ASSIGNED TASK |
Print the stretch of the listing from the line containing "This screenshot has" through the line containing "Locate an element", reproducing each line verbatim.

EXCERPTED DATA |
* * *

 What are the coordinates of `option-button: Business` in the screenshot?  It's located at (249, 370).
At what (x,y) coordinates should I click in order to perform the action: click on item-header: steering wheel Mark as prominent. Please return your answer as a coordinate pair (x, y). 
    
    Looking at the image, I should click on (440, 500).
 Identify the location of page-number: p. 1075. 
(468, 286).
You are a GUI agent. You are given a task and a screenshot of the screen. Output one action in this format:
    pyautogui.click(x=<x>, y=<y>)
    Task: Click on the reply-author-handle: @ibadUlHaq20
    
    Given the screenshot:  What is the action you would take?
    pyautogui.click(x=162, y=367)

* * *

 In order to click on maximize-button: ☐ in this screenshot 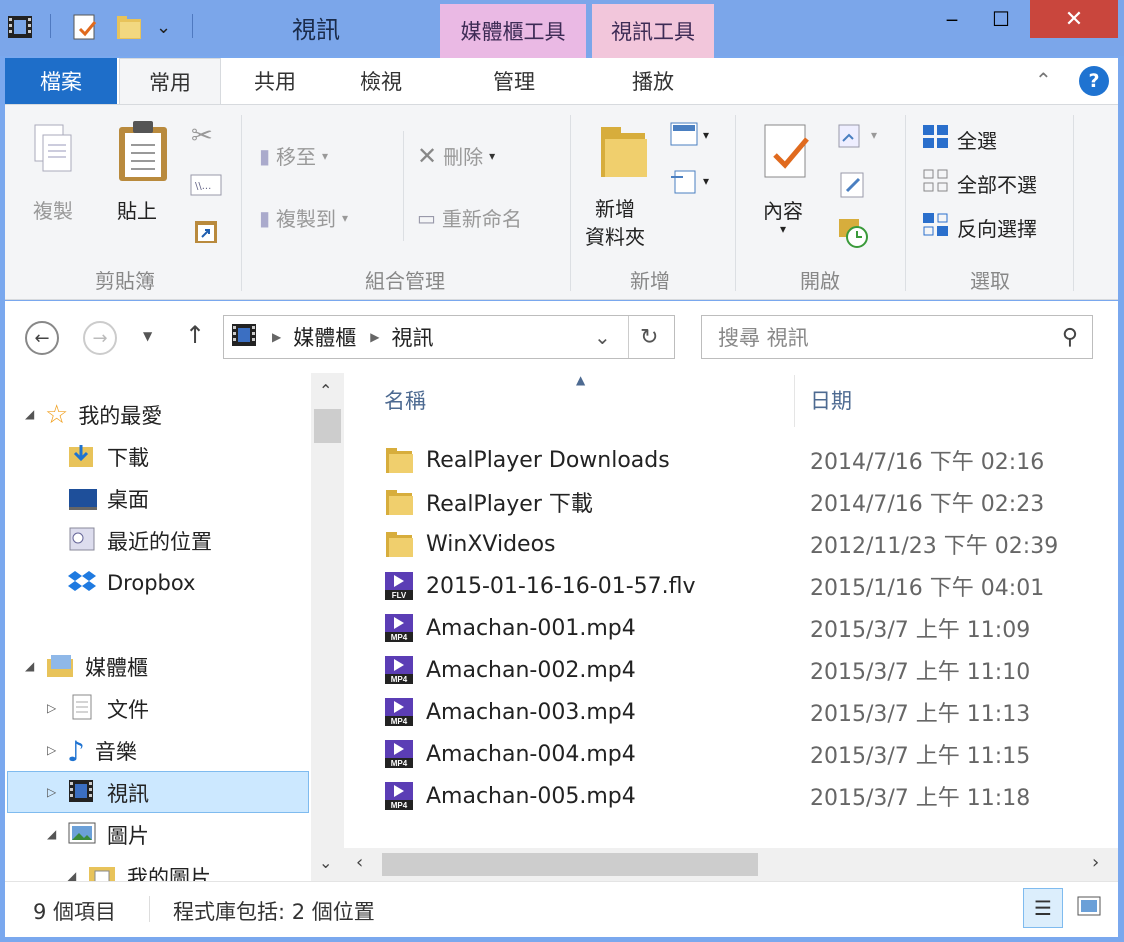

* * *

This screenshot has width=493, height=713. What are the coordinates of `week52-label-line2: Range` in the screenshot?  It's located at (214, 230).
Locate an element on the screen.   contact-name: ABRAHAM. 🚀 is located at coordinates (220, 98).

* * *

WRITTEN REPLY |
This screenshot has width=493, height=713. What are the coordinates of `week52-label-line2: Range` in the screenshot?  It's located at (214, 230).
Locate an element on the screen.   contact-name: ABRAHAM. 🚀 is located at coordinates (220, 98).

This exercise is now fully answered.